--- begin RECORDED DATA ---

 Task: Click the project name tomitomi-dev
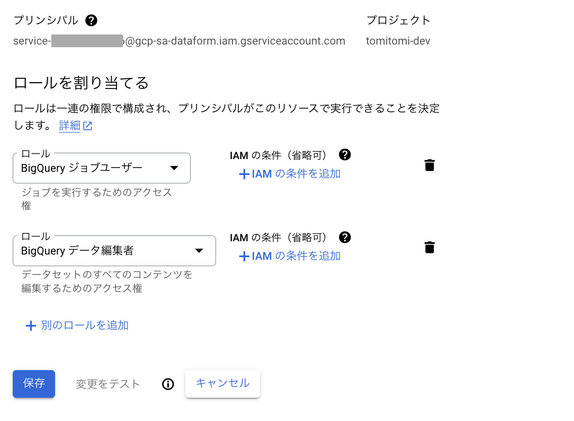[x=399, y=41]
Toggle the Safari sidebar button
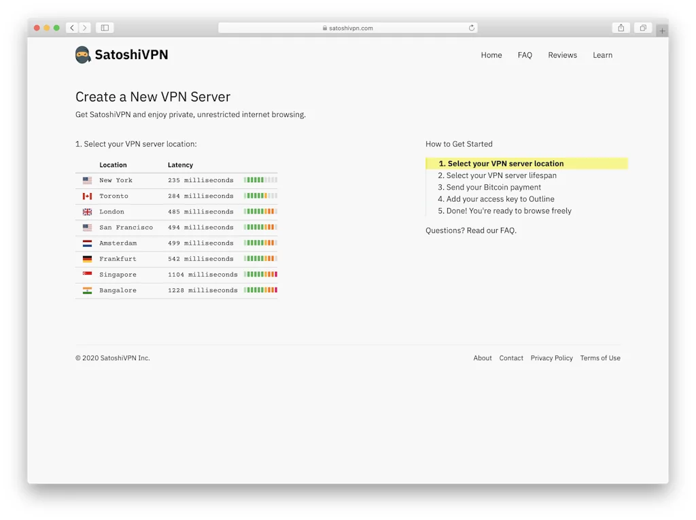This screenshot has height=520, width=696. [x=105, y=28]
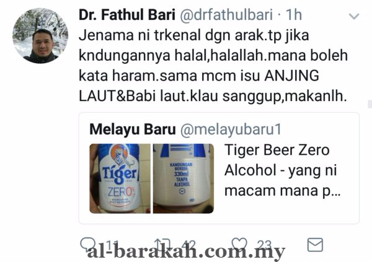Retweet using the arrows icon
The height and width of the screenshot is (262, 372).
point(162,244)
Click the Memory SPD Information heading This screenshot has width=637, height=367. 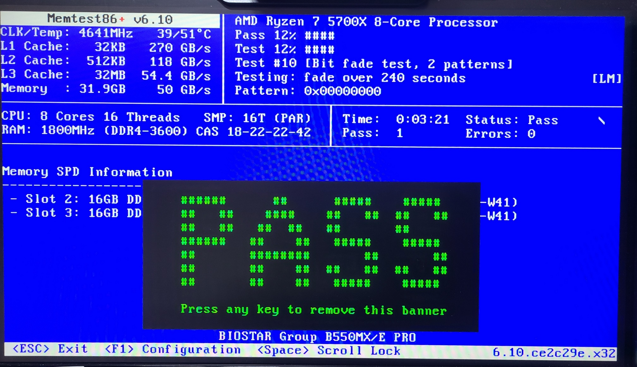[x=87, y=172]
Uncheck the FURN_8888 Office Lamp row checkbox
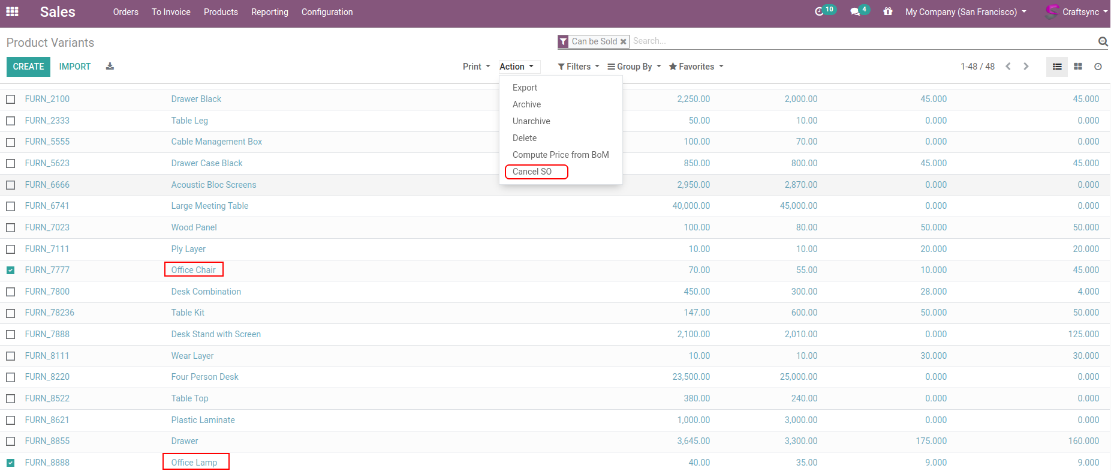 tap(11, 463)
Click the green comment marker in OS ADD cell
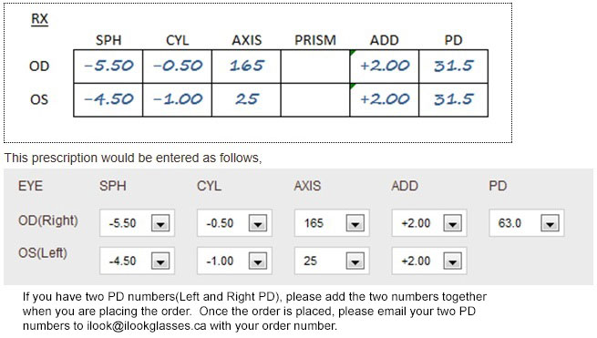This screenshot has width=597, height=338. click(x=352, y=86)
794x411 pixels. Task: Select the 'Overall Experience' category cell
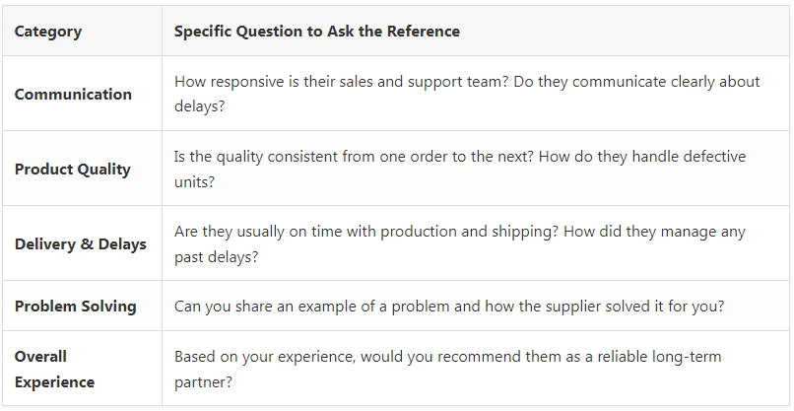pyautogui.click(x=54, y=369)
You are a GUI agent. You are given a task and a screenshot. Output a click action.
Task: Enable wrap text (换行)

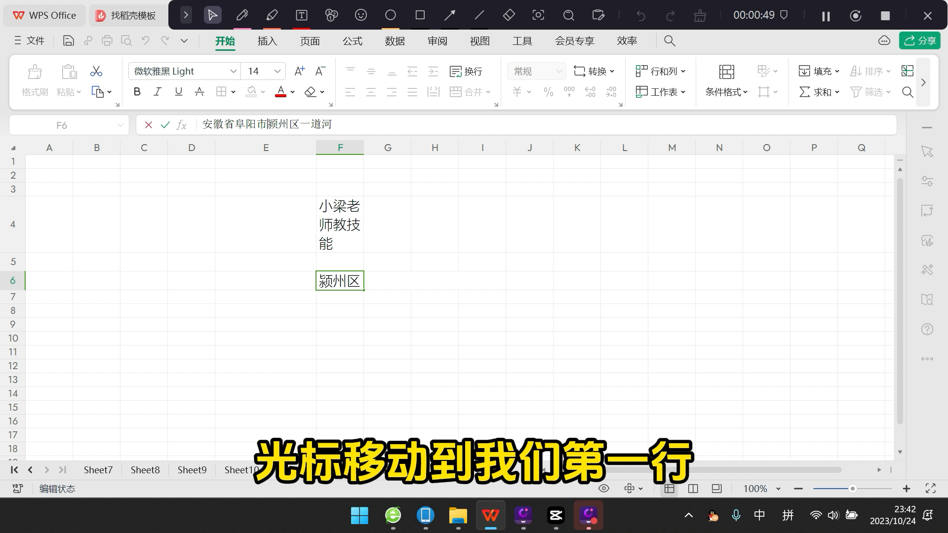click(x=466, y=71)
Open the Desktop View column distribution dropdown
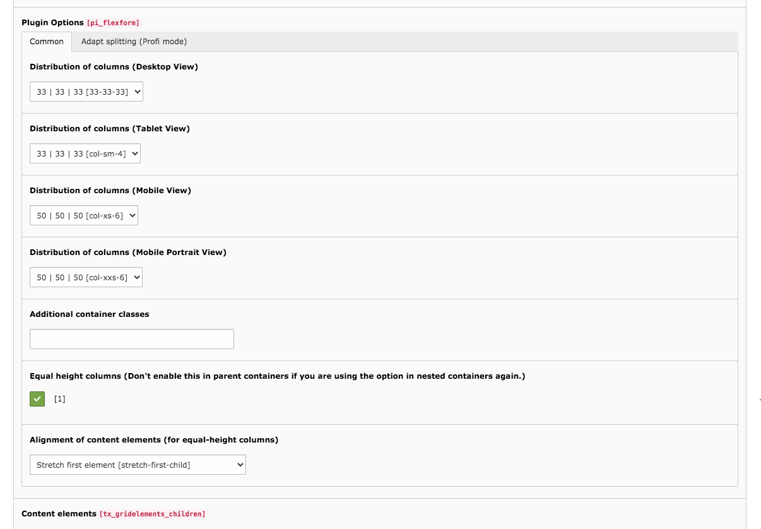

--- end RECORDED DATA ---

EXERCISE DETAILS — Retype the listing from the line containing "Click the green comment marker in OS ADD cell" through the end of the listing, including both of those lines. Leave the pictures out.

WRITTEN SOLUTION —
Click the green comment marker in OS ADD cell
This screenshot has width=597, height=338. click(x=352, y=86)
794x411 pixels. Task: Select the 'Overall Experience' category cell
pyautogui.click(x=54, y=369)
You are a GUI agent. You are given a task and a screenshot. Output a click action.
Task: Enable wrap text (换行)

click(x=466, y=71)
Open the Desktop View column distribution dropdown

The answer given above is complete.